山口百恵 「謝肉祭」

 「しなやかに歌って」リリース後に三浦友和と恋人宣言をした山口百恵。まだ正式な結婚・引退宣言がまったくなされていなかったにもかかわらず、以降山口百恵のシングルは「愛染橋」「ロックンロール・ウィドウ」、「さよならの向こう側」、「一恵」と、結婚・引退を意識した楽曲が続くようになる。
 そのなかで、「結婚」のイメージが唯一ないシングルが、この「謝肉祭」である。山口百恵の全シングルの中で、このシングルだけ、ちょっと毛色が違う。
 いつもの宇崎・阿木コンビなのだが、「ツッパリロック歌謡」路線でも「等身大の山口百恵」路線でもなく、いわゆるエキゾチック歌謡路線。当時のCBSソニー酒井政利班はジュディー・オング「魅せられて」や、久保田早紀「異邦人」などの海外シリーズでミリオンヒットを飛ばしていたことを考慮するに、その番外編、といった感じのシングルといっていいだろう。「謝肉祭」は強いていうなら「スペインのテーマ」かなぁ。
 ツッパリ路線は「プレイバック part2」を頂点に、前々作「愛の嵐」で、全ての手札は出し作られていた感が漂っていたので、今後の山口百恵は異国情緒路線で、という思惑が、もしかしたらひそかにあったのかもしれない。そして、その時はジュディや久保田早紀の海外シリーズのように、大ヒットを視野に入れた一大プロモーションを敢行したかもしれない。
 とはいえ、公私共に山口百恵は、当時既に結婚・引退にむけて大きく傾いていた。もちろんそうした展開が待っているわけもなく、この「謝肉祭」も、当時の山口百恵にしては平凡な成績しか残していないし、楽曲的に見ても、その後の山口百恵のどこに繋がるというのは、ない。

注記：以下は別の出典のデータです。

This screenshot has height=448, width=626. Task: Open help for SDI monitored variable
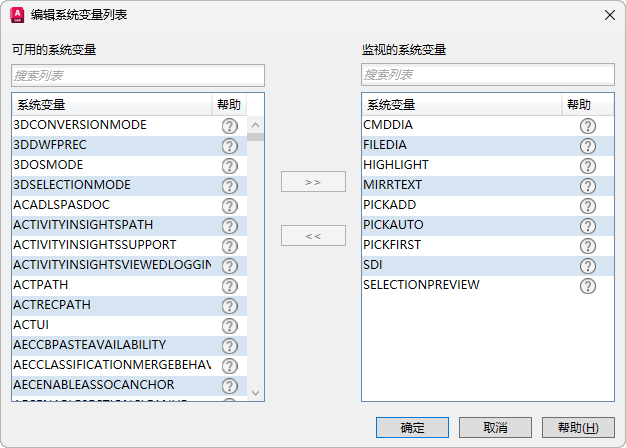(x=588, y=266)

 ただ、後年、百恵の大ファンの中森明菜が、ツッパリ歌謡→エキゾ歌謡という変遷をたどるのを見るに、その試金石として「謝肉祭」の役割は果たしたかな、と思ったりもする。
 一時ソニーのつまらない自主規制で、聴くことが困難になったシングルであるが、山口百恵の堂々として力強い歌唱が迫害を受けながらも凛と生きるジプシーの気概のようにも聞こえる魅力的な一曲である。